给定 TM \(M\) 和输入 \(w\),构造 LBA \(B\):
\(B\) on input \(x\):
- 把 \(x\) 按分隔符拆成 \(C_1, \dots, C_\ell\)。
- 检查:
- \(C_1\) 是 \(M\) 在 \(w\) 上的起始格局;
- 每个 \(C_{i+1}\) 合法地跟随 \(C_i\);
- \(C_\ell\) 是接受格局。
- 全部满足则接受,否则拒绝。
则 \(M\) accepts \(w \iff L(B) \ne \varnothing\)。
假设 \(R\) 判定 \(\mathrm{E}_{LBA}\)。构造 \(S\) on input \(\langle M, w \rangle\):构造 \(B\),运行 \(R(\langle B \rangle)\),若 \(R\) accepts(\(L(B) = \varnothing\))则 reject;若 \(R\) rejects 则 accept。\(S\) 判定 \(A_{TM}\),矛盾。\(\square\)
关键教训:即使模型本身的成员问题可判定(\(\mathrm{A}_{LBA}\)),其语义属性(如空性)仍可能不可判定。
\(\mathrm{ALL}_{CFG}\) is Undecidable
\[ \mathrm{ALL}_{CFG} = \{\langle G \rangle \mid G \text{ is a CFG and } L(G) = \Sigma^*\}. \]
Theorem: \(\mathrm{ALL}_{CFG}\) is undecidable.

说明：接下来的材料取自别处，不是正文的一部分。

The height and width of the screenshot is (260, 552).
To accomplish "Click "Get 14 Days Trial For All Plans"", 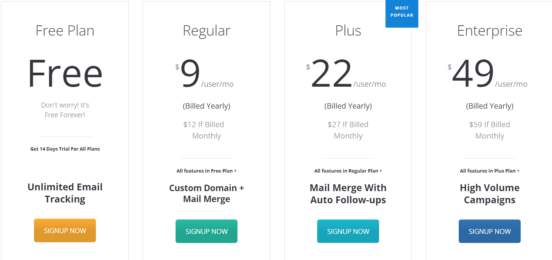I will pyautogui.click(x=65, y=149).
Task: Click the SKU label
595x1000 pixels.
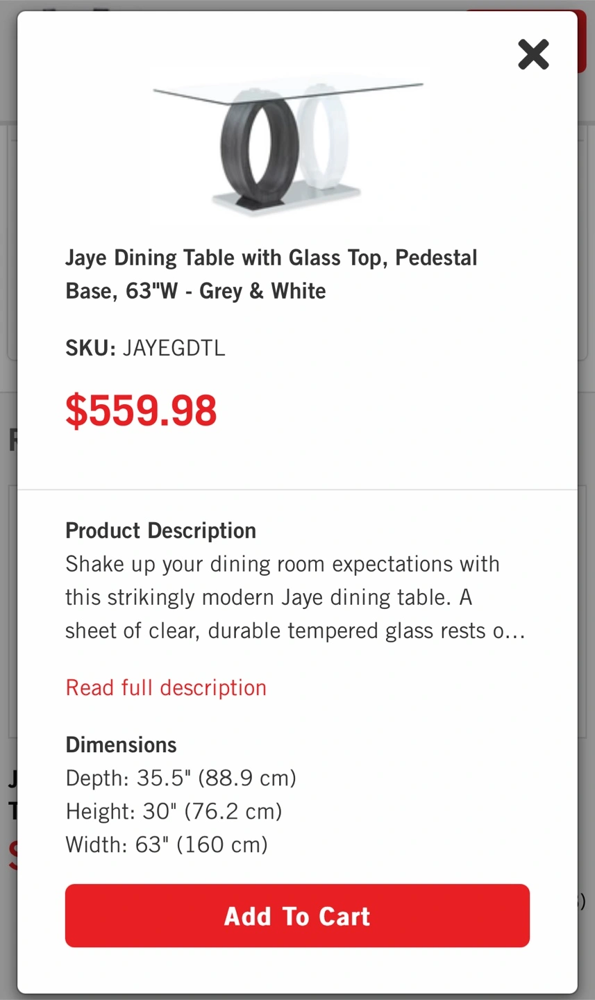Action: click(90, 347)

给定 TM \(M\) 和输入 \(w\),构造 CFG \(G\) 使得: \[ M \text{ accepts } w \iff L(G) \ne \Sigma^*. \]
即 \(G\) 生成除了 \(M\) 在 \(w\) 上的接受计算历史之外的所有字符串。

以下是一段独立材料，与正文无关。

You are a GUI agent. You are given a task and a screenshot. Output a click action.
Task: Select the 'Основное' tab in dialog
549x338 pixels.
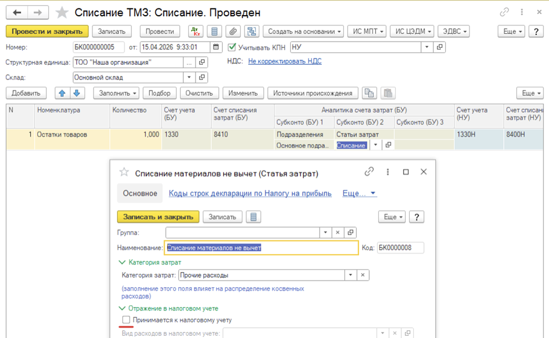coord(140,193)
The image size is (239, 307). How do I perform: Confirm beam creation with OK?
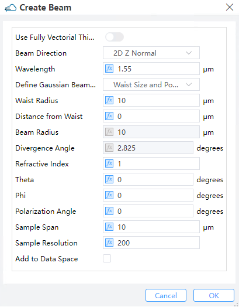coord(214,295)
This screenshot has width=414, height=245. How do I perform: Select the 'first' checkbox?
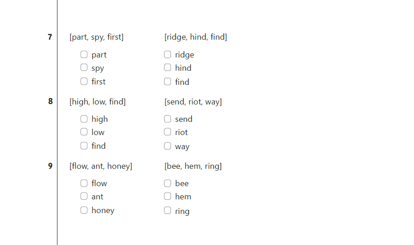[84, 81]
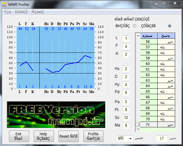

接受计算历史的格式为 \(\#C_1\#C_2\#\cdots\#C_\ell\#\)。\(G\) 生成所有满足以下至少一条的字符串:
- 不以 \(C_1\)(起始格局)开头;
- 不以接受格局结尾;
- 存在某对相邻格局 \(C_i, C_{i+1}\),\(C_i\) 不能合法转移到 \(C_{i+1}\)。
PDA 构造:先构造 PDA \(D\),再转换为 CFG \(G\)。\(D\) 非确定性地选择检查上述三个条件之一。对第 3 条,\(D\) 猜测边界 \(C_j\),把 \(C_i\) 压栈,再与 \(C_{i+1}\) 对比,只允许读头邻域处因转移函数而产生的差异。
反转技巧:栈弹出顺序与压入相反,因此将计算历史写成交替正反序的格局: \[\#\overrightarrow{C_1}\#\overleftarrow{C_2}\#\overrightarrow{C_3}\#\overleftarrow{C_4}\#\cdots\]
这样弹栈时恰好得到正确的比较顺序。\(\square\)
Mapping Reducibility
A function \(f : \Sigma^* \to \Sigma^*\) is computable if some TM \(M\), on every input \(w\), halts with \(f(w)\) on its tape.
Language \(A\) is mapping reducible to language \(B\), written \(A \le_m B\), if there exists a computable function \(f : \Sigma^* \to \Sigma^*\) such that for every \(w \in \Sigma^*\), \[w \in A \iff f(w) \in B.\] The function \(f\) is called the reduction from \(A\) to \(B\).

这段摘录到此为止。